L'Allemagne nazie a déchiré le Traité de Versaille et rétablit la conscription militaire en 1935. Le 10 mai 1940, le Haut-Commandement militaire (OKH) dispose au total de 157 divisions. Un effectif total de 5.4 millions d'hommes, dont environ trois millions vont être engagé dans la bataille sur le front occidental. 79 de ces divisions ont complété leurs formations ou leur instruction. 14 autres sont assignées au Heeresgruppe C disposé face à la Ligne Maginot, et ne prendront pas part aux opérations initiales.

La Wehrmacht va donc engager sur le Front Ouest 93 divisions, dont dix de panzers et six motorisées. 39 d'entre-elles sont des unités de réserves. Et environ un quart des troupes allemandes engagées sont constituées de vétérans de la Première Guerre mondiale, âgés de 40 ans ou plus.
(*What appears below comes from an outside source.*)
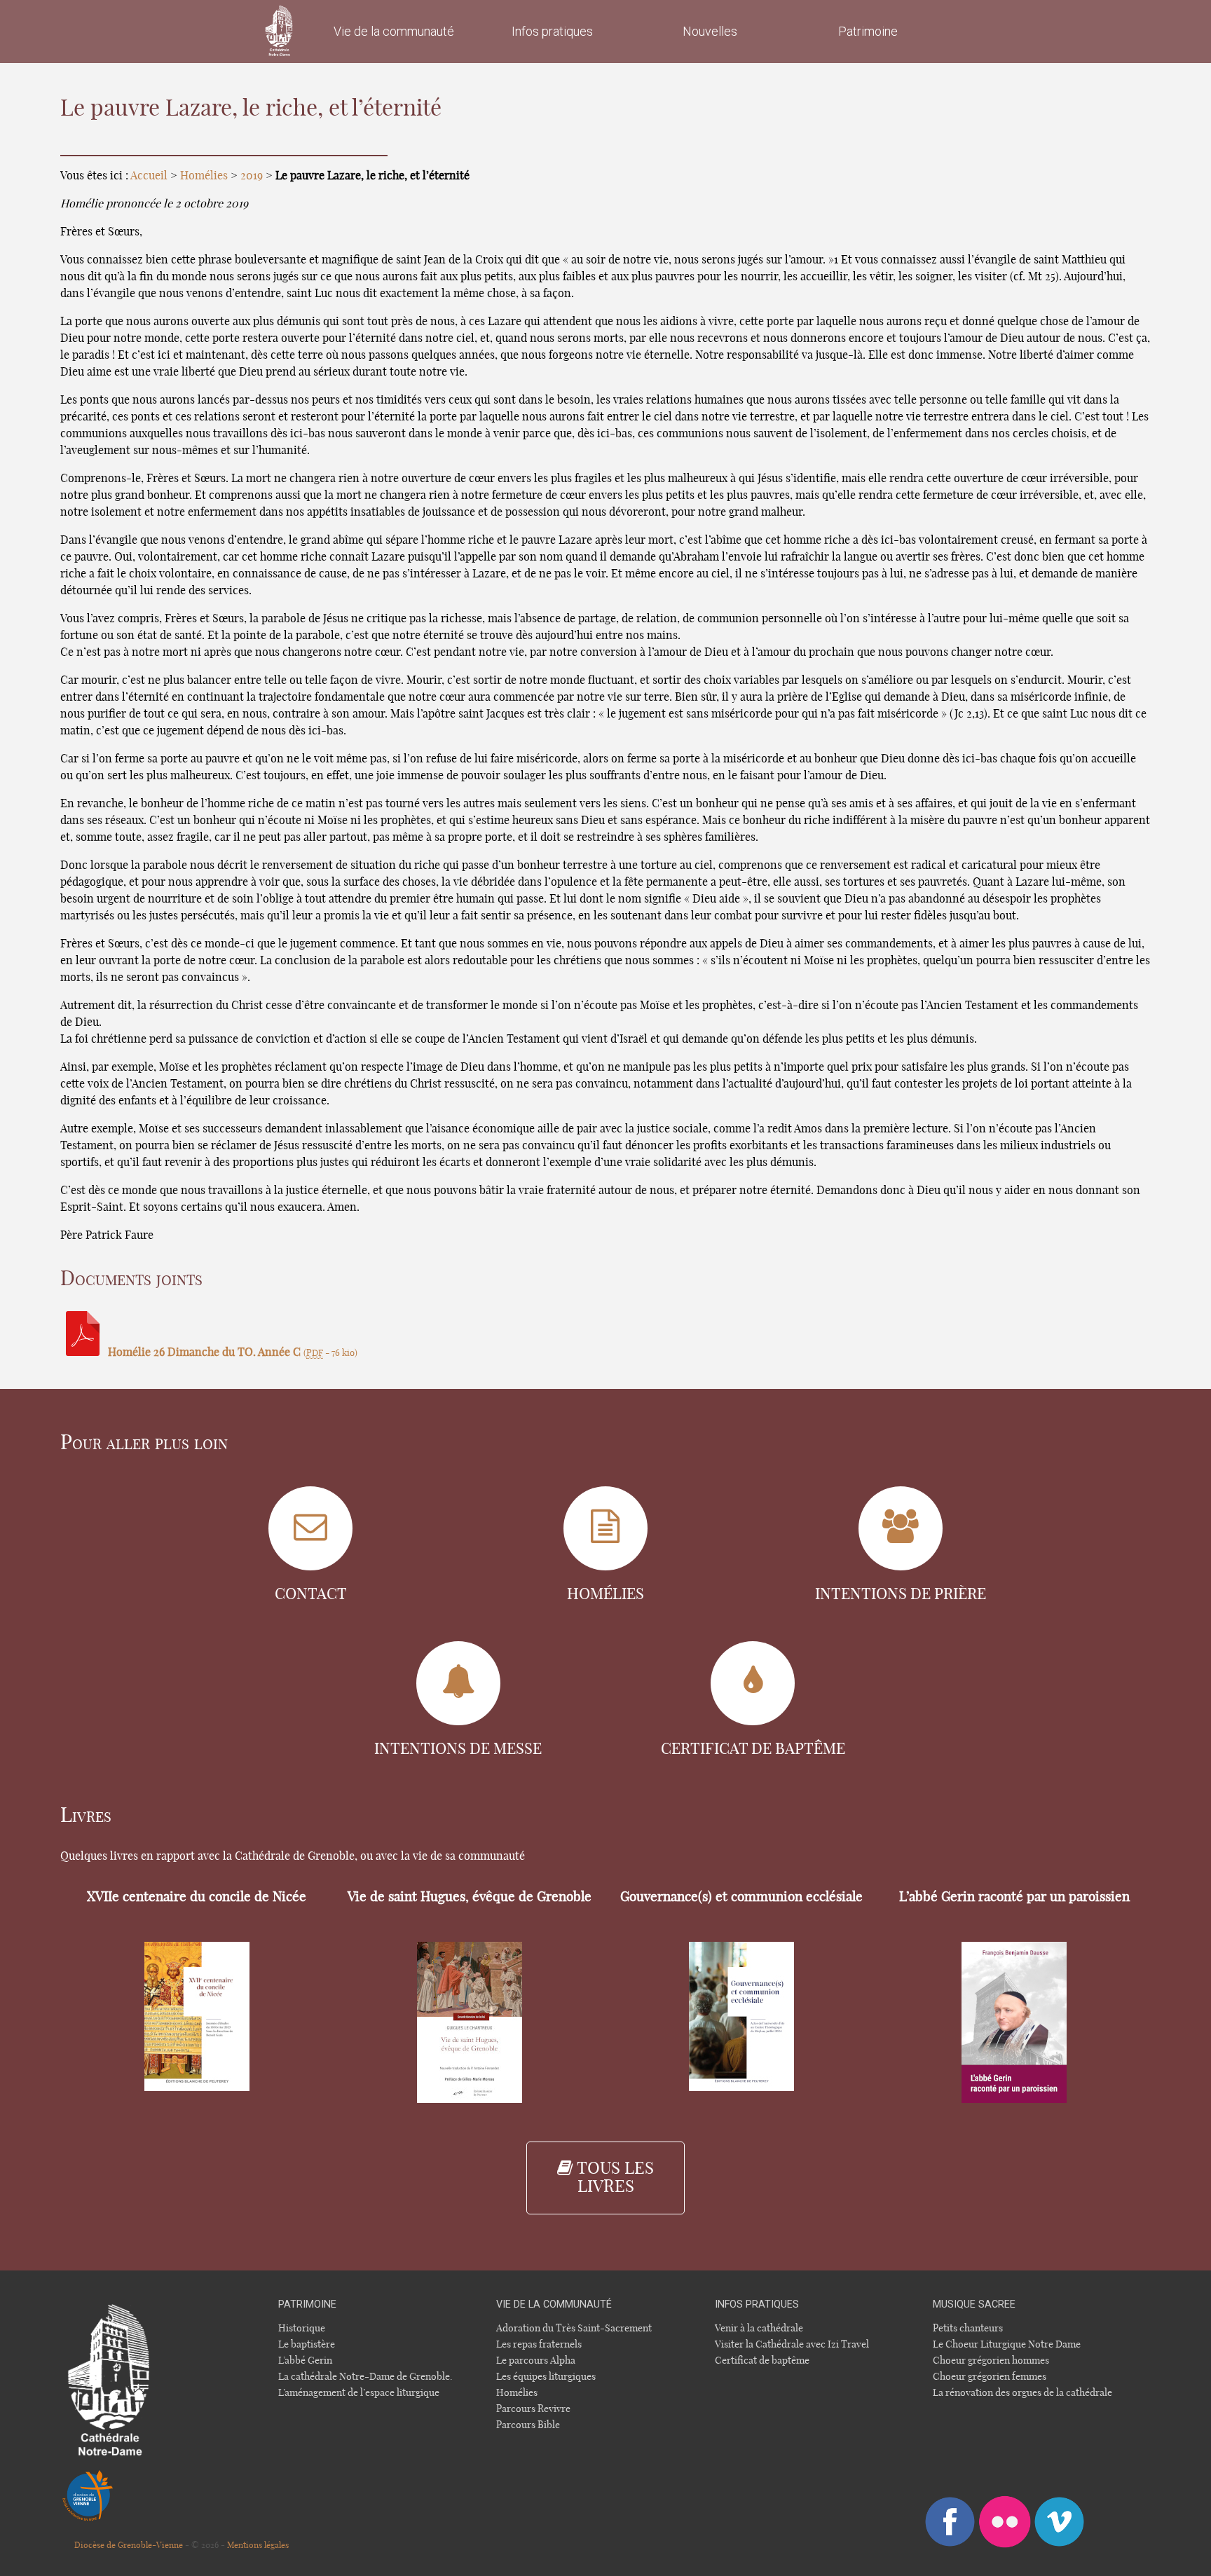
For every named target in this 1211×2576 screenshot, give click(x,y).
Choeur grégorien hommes (991, 2360)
Elle dispose au total sur le front occidental de 2,700 chars et canons autopropulsés.

Carte ci-dessous: disposition des forces en présence le 10 mai 1940. En traits rouges: le Plan Coup de Faucille de von Manstein.


Les dix divisions panzers allignent 2,574 chars sur le front occidental le 10 mai 1940, dont 523 Panzer-I ou Panzerkampfwagen I (PzKpfw I), 955 Panzer-II (PzKpfw II), 343 Panzer-III (PzKpfw III) et 278 Panzer-IV (PzKpfw IV), ainsi que 106 Panzer 35(t) et 228 Panzer 38(t) d'origine tchèque.
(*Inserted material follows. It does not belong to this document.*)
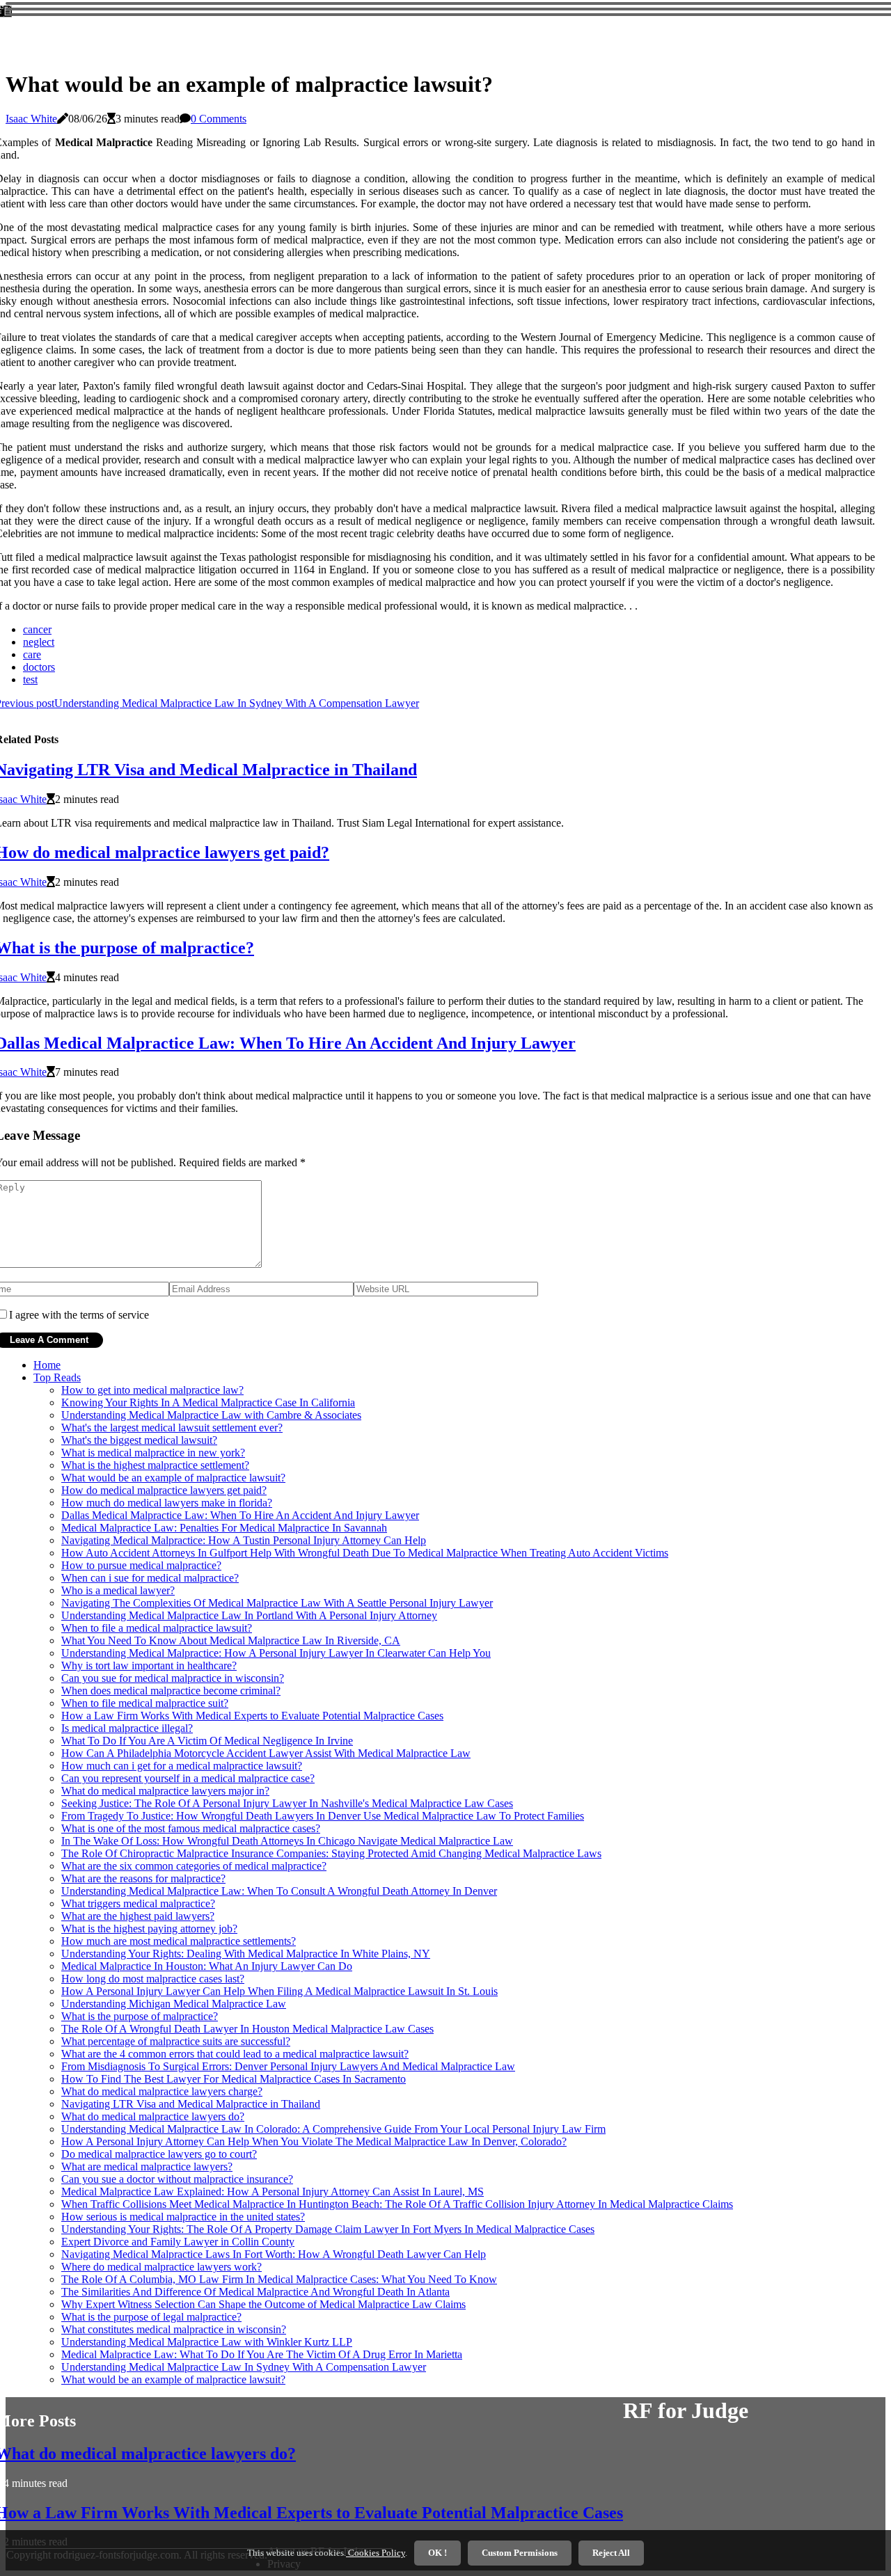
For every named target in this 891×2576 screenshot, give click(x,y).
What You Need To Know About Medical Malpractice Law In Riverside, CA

Photos ci-dessous: respectivement Panzer-I, Panzer-II, Panzer-III, Panzer-IV, Panzer 35(t) et Panzer 38(t).







La Luftwaffe, de son côté, a divisé ses forces en deux groupes. Le premier, avec 1,815 avions de combat, 487 avions de transport et 50 planeurs, est destiné au soutien du Heeresgruppe B. Le second, 3,826 avions de combat, est assigné aux Heeresgruppen A et C.

Photo ci-dessous: quelques-uns des modèles d'avions les plus courants de la Luftwaffe en mai-juin 1940. 1° Junker Ju-87B Stuka, ici photographiés durant la campagne de Pologne. 2° Messerschmitt Bf-109E Emil. 3° Heinkel He-111E.
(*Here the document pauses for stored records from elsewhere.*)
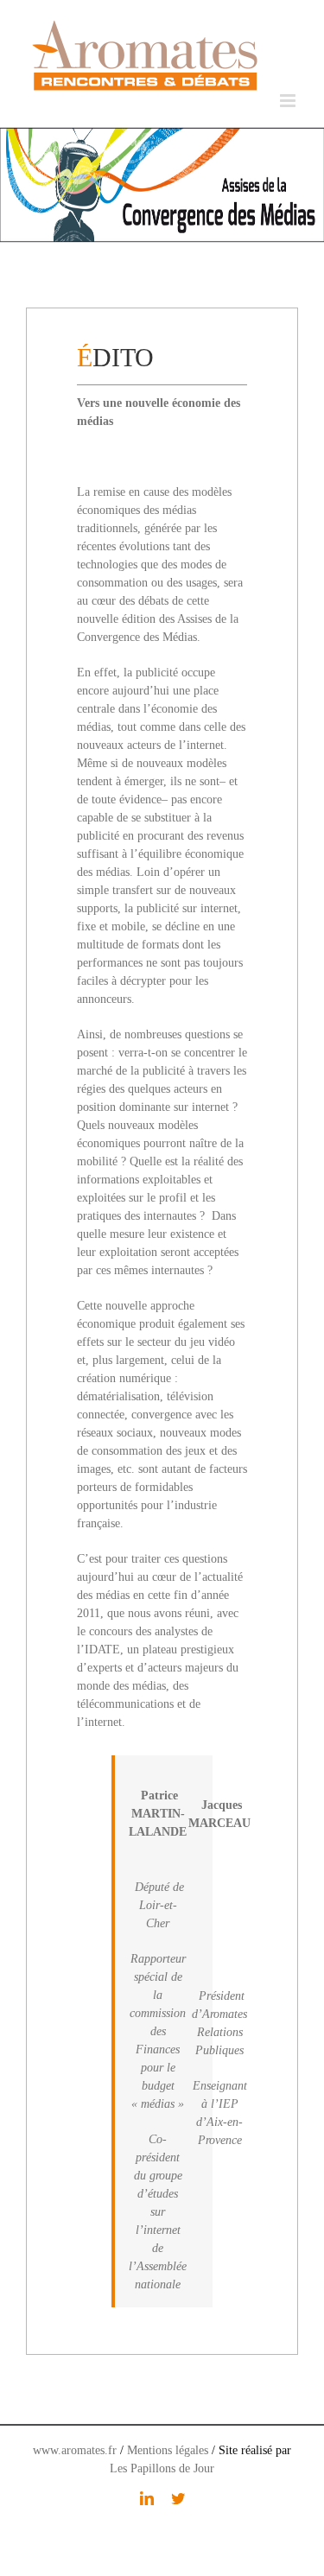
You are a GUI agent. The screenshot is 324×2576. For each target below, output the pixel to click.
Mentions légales (167, 2450)
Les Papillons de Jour (162, 2468)
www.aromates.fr (75, 2450)
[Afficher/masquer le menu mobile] (289, 101)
Au nord du dispositif allemand, le Heeresgruppe B du maréchal Fedor von Bock, qui rassemble 30 divisions disposées sur toute la longueur de la frontière hollandaise, de la Mer du Nord jusqu'à Aix-la-Chapelle.

Au centre, dans le Schnee Eifel, le long des frontières belges et luxembourgeoises, le Heeresgruppe A de Gerd von Rundstedt rassemble 45 divisions, dont le groupement blindé Guderian, avec sept divisions panzers. Disposées du nord au sud, les 4ème, 12ème et 16ème Armées allemandes, commandées par les généraux Günther von Kluge, Wilhelm List et Ernst Busch. Le fer de lance est bien sûr les unités blindées, réparties en trois Korps motorisés, chargées de s'emparer des ponts sur la Meuse.

Au sud du dispositif allemand, le long du Rhin et de la ligne Maginot, le Heeresgruppe C de Wilhelm von Leeb, constitué des 1ère et 7ème Armées allemandes, avec 14 divisions, chargé de fixer le plus grand nombre possible de divisions françaises sur la Ligne Maginot, de la Moselle jusqu'à Bâle, sur la frontière suisse.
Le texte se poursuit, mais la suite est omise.